Following the European’s Commission’s proposals on 26 February 2025 (read more here), the European Council and Parliament have both progressed the proposals through their legislative processes.
On 20 March 2025, the European Council published its Conclusions from the latest European Council Meeting, agreeing to give priority to the proposed omnibus simplification packages on sustainability reporting and due diligence. In terms of timing, the Council calls on the co-legislators to finalise the omnibus simplification packages as soon as possible in 2025 and calls for the proposal on the stop-the-clock mechanism on sustainability reporting and due diligence to be adopted and at the latest by June 2025.
On 26 March 2025, the Council announced that Member State representatives have approved the stop-the-clock directive, which postpones the entry of application of CSRD requirements by two years for large companies which have not yet started reporting and listed SMEs, and the transposition deadline and the first phase of CS3D application for the largest companies by one year (the stop-the-clock proposal).
Separately, on 1 April 2025, the European Parliament voted to fast track its work on the stop-the-clock proposal and to use the urgent procedure. On 3 April 2025, the Parliament voted for the draft stop-the-clock proposal (531 votes in favour, 69 opposed and 17 abstaining). The stop-the-clock proposal needs formal agreement on the final legal text across the legislative bodies before publication in the Official Journal and entry into force. Once in force, this means that reporting will be postponed for two years for waves 2 and 3 under CSRD and will postpone application of the CS3D for one year, both until 2028. Read here for more insights into the process.
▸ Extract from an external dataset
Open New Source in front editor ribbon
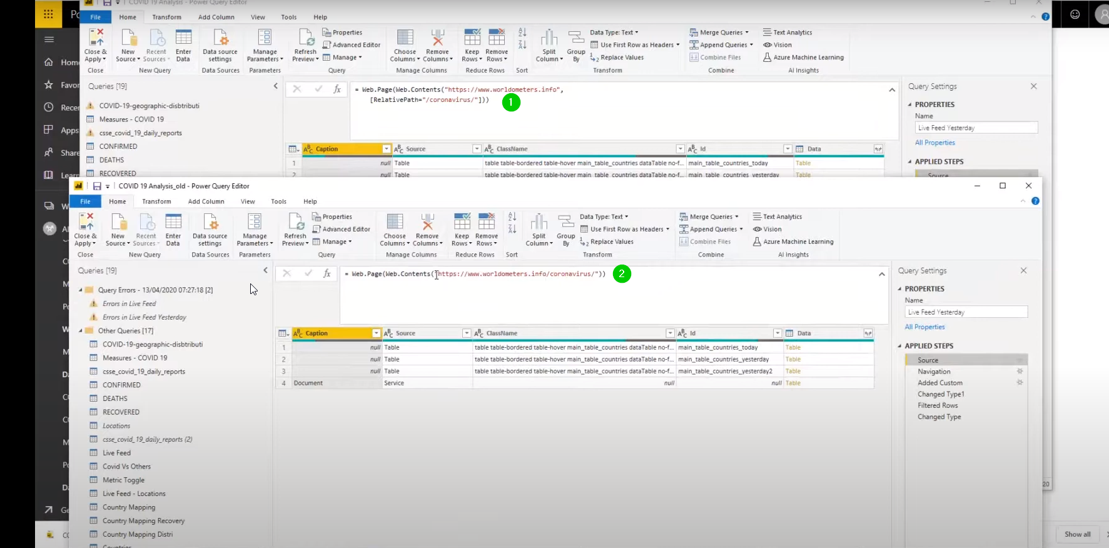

On 28 March 2025, EU financial services Commissioner Maria Luís Albuquerque sent a letter to EFRAG instructing it to begin the process for simplifying the European Sustainability Reporting Standards (ESRS). As the ESRS have been implemented through the Commission’s delegated acts, these do not require the express approval of the Council or Parliament (although the co-legislators do have power to revoke the delegation or to express objections).
The letter requests that EFRAG begin the process of simplifying the ESRS “as soon as possible” and asking EFRAG to inform the Commission by 15 April 2025 about its internal timeline and work plan to deliver its advice.
In its Explanatory Memorandum to the Omnibus package, the Commission stated its plans to adopt amendments to the ESRS within six months after entry into force of the proposed Directives. The Commission also stated that these amendments should substantially reduce the number of mandatory ESRS datapoints by “(i) removing those deemed least important for general purpose sustainability reporting, (ii) prioritising quantitative datapoints over narrative text and (iii) further distinguishing between mandatory and voluntary datapoints, without undermining interoperability with global reporting standards and without prejudice to the materiality assessment of each undertaking”. The Commission has also suggested that the amendments to the ESRS should provide clarity, including clearer instructions on how to apply the CSRD’s double materiality principle.
In the letter on 28 March 2025, the Commission asked EFRAG to issue their technical advice by 31 October 2025 in order to “allow the Commission to adopt the corresponding delegated act in time for companies to apply the revised standards for reporting covering financial year 2027”. In response, the Chair of the EFRAG Sustainability Reporting Board confirmed that it is “fully aligned” with the Commission’s simplification objective and that “[b]y building on the experience of first wave companies, [EFRAG] will simplify the standards to support companies in delivering meaningful and decision-useful sustainability information while maintaining the ambition of the CSRD."
On 5 March 2025, the European Commission issued a Commission Notice containing the frequently asked questions (FAQs) on the application of the EU Taxonomy. The notice is the finalised version of the draft notice published in November 2024.
The FAQs contains clarifications responding to FAQs on the technical screening criteria set out in the Taxonomy Environmental Delegated Act, the Taxonomy Climate Delegated Act and the Taxonomy Disclosures Delegated Act. This notice complements previous notices which have been published on the EU Taxonomy and its Delegated Acts.
On 13 March 2025, the European Securities and Markets Authority (ESMA) published its Overview of Planned Consultation Papers 2025. The overview sets out a timeline of upcoming public consultations that ESMA plans to release.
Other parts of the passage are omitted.